→ **SOURCE TEXT**
┌────────
Coverity has developed a new static code analysis engine



September 19, 2007 — 
In the 1970s there was Lint, a static source code analysis tool that flagged suspicious constructs in C code; false positives were common then, but modern tools can identify a broader range of constructs—with far fewer false positives.

Coverity added a completely new type of source code analysis engine to its Prevent SQS software quality system, in an update released on Sept. 19. Prevent SQS uses a technique called SAT (from Boolean Satisfiability). Unlike many tools, SAT is not based on data flow analysis.

Rather, it complements Coverity’s data flow analysis engine. SAT is concerned with whether a Boolean expression has a solution.

Coverity Prevent SQS maps code, identifies and resolves defects. It automatically builds a “Software DNA” map to understand the code and break down languages such as C. It then translates the map into relevant formulas for defect detection, applies bit-accurate reasoning and runs an assertion-based SAT-solver, chief technology officer Ben Chelf explained.
└────────
→ **DATASET CONTENT**
┌────────
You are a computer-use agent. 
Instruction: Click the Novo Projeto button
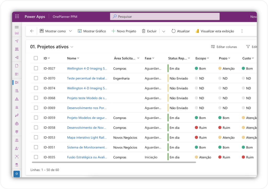click(124, 31)
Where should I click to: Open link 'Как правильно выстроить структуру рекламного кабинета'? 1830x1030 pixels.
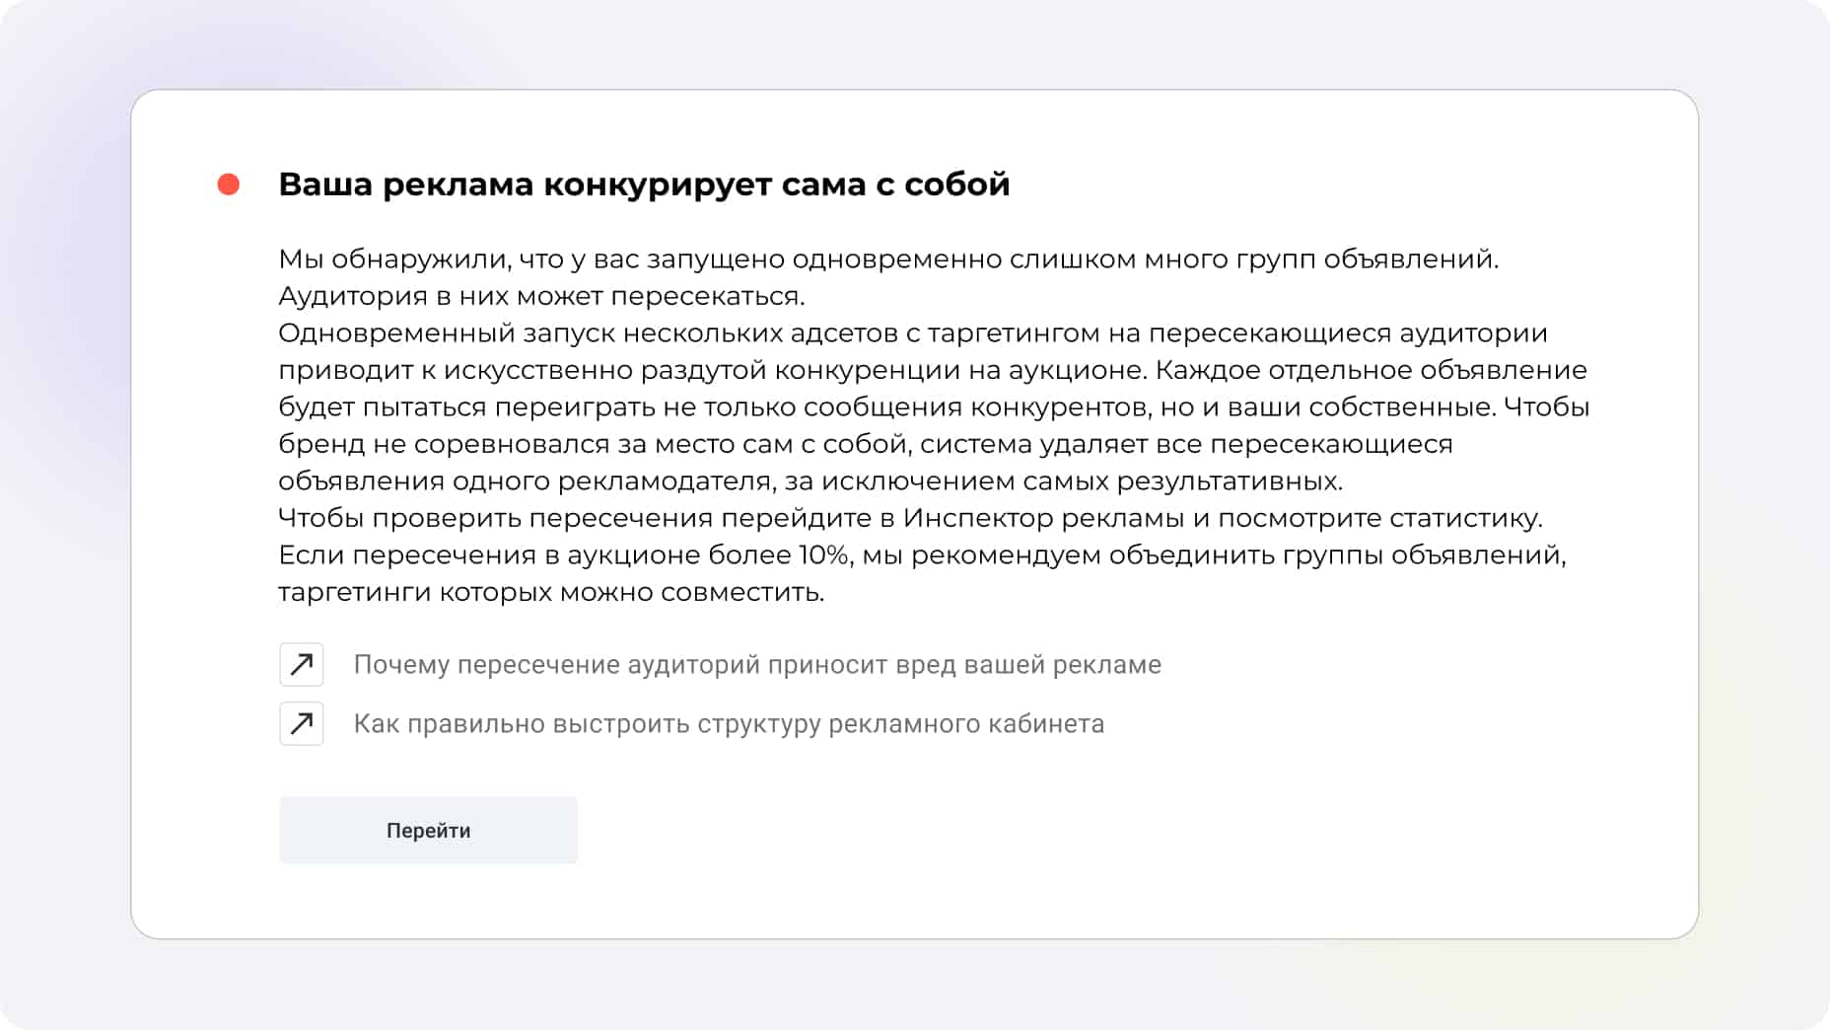click(729, 723)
└────────
→ **TASKS TO COMPLETE**
a. According to the article on Coverity's analysis engine, what technique does Prevent SQS use?
b. In the article on Coverity's analysis engine, what does Prevent SQS do with code according to Ben Chelf's explanation? List each action in the order given.
c. Continue the article on Coverity's analysis engine from its last sentence.

→ **LIST OF ANSWERS**
a. SAT, from Boolean Satisfiability

b.
1. Automatically builds a "Software DNA" map to understand the code and break down languages such as C
2. Translates the map into relevant formulas for defect detection
3. Applies bit-accurate reasoning
4. Runs an assertion-based SAT-solver

c.
According to a Coverity white paper, a SAT-solver “takes in a formula of variables under the operations and determines if there is a mapping of each individual variable to true and false, such that the entire formula evaluates to true.” This method is meant to flag defects and reduce false positives.

SAT was first used commercially in the electronic design automation industry for semiconductor chip design, Chelf explained. He added, “The hardware guys are way ahead of software.”

The discovered defects fit into the same workflows as those discovered by customers or QA teams, Chelf said. The classes of defects Prevent SQS detects are buffer overflows, dead code, integer overflows and string overflows.

Additional SAT solvers are slated for the next release of Coverity Prevent SQS.